Greeting the Morning with Thoughts about Gatekeepers?

Carol A. Hand

It’s already late when I awake this morning, but it’s hard to kick off the comfort of the pile of warm blankets to greet the day. I can feel the cool air on my face. Yes, it’s that time of year. My room upstairs will be at least ten degrees cooler than the downstairs in this old house with rickety windows and no insulation in the walls. But it really is warmer than my bedroom in a cabin with no heat that I once lived in. I survived with a bigger pile of blankets, gloves, and a winter hat, being grateful for my relative comfort as I remembered the stores of elders. They needed to brush off the snow that covered beds in the drafty attics, hoping their parents had started a fire to thaw out the water so they could wash after they trudged to the outhouse through deep snow. (I’ve done that, too but that’s another story.)

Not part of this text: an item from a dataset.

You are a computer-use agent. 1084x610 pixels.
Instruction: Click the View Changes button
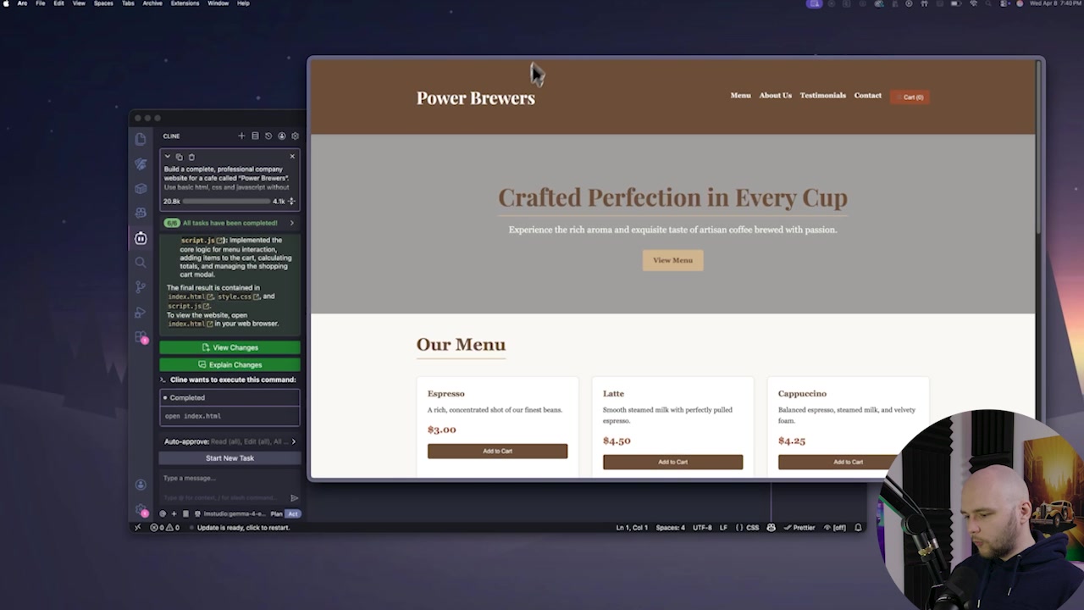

I realize it’s the first morning that I didn’t automatically reach for the clip to hold my back my hair, forgetting that I cut it a couple weeks ago. Maybe it’s because I’m still lost in the first thoughts that were running through my mind as I awoke. Academia and the trauma wrought by gatekeepers! I’m not sure I will ever understand why some instructors feel it is their duty to protect the world from the dangerous classes – those who see the world differently and express themselves in unique ways.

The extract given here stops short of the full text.